**Requirement:**
Using the records below, repeat exactly the lines from the one holding "The image size is (345, 607)." through the one holding "This screenshot has height=271, width=428.", both ends included, and no others.

**Given information:**

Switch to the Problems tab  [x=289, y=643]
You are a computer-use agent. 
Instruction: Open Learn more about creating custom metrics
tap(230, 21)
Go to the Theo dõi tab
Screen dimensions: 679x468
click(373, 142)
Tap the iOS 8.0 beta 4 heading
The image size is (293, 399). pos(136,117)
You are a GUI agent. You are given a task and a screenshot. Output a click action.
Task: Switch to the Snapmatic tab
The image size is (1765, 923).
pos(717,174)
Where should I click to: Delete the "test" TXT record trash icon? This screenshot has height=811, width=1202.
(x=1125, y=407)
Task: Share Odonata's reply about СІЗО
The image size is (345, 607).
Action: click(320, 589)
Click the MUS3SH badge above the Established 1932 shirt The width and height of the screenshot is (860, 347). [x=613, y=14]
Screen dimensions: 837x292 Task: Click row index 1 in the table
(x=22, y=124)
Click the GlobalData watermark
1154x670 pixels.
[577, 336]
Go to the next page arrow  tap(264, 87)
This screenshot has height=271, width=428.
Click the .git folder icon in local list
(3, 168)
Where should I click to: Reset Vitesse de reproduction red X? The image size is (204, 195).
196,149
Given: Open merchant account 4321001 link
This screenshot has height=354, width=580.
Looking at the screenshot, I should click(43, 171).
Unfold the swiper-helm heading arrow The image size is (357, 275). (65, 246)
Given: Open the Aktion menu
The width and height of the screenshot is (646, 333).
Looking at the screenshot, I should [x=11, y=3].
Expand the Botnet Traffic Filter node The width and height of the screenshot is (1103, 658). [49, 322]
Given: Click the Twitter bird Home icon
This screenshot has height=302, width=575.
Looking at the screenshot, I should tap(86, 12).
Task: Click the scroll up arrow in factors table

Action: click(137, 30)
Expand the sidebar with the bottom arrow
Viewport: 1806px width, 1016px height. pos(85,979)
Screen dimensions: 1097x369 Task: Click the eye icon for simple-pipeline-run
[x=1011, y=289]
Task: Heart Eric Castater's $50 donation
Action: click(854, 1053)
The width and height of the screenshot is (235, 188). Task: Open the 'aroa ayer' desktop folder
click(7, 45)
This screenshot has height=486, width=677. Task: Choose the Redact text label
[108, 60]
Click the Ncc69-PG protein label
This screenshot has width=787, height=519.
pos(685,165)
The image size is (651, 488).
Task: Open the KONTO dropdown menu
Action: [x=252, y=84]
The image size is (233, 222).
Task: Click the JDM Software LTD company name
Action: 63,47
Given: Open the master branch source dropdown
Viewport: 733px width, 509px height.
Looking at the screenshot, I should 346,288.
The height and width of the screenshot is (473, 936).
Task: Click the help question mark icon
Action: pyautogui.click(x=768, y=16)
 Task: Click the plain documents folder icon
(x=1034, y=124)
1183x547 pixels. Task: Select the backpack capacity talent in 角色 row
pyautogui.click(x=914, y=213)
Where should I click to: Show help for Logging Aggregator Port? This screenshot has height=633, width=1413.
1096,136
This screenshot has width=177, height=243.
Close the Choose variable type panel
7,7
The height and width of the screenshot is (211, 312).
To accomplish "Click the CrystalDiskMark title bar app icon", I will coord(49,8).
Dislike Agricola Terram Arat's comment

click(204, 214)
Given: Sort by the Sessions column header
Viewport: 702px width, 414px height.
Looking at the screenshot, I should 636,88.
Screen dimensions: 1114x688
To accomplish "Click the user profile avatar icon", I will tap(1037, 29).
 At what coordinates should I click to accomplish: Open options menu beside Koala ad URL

**Solved problem:**
The image size is (345, 607).
Action: click(320, 589)
Click the MUS3SH badge above the Established 1932 shirt The width and height of the screenshot is (860, 347). [x=613, y=14]
Screen dimensions: 837x292 Task: Click row index 1 in the table
(x=22, y=124)
Click the GlobalData watermark
1154x670 pixels.
[577, 336]
Go to the next page arrow  tap(264, 87)
This screenshot has height=271, width=428.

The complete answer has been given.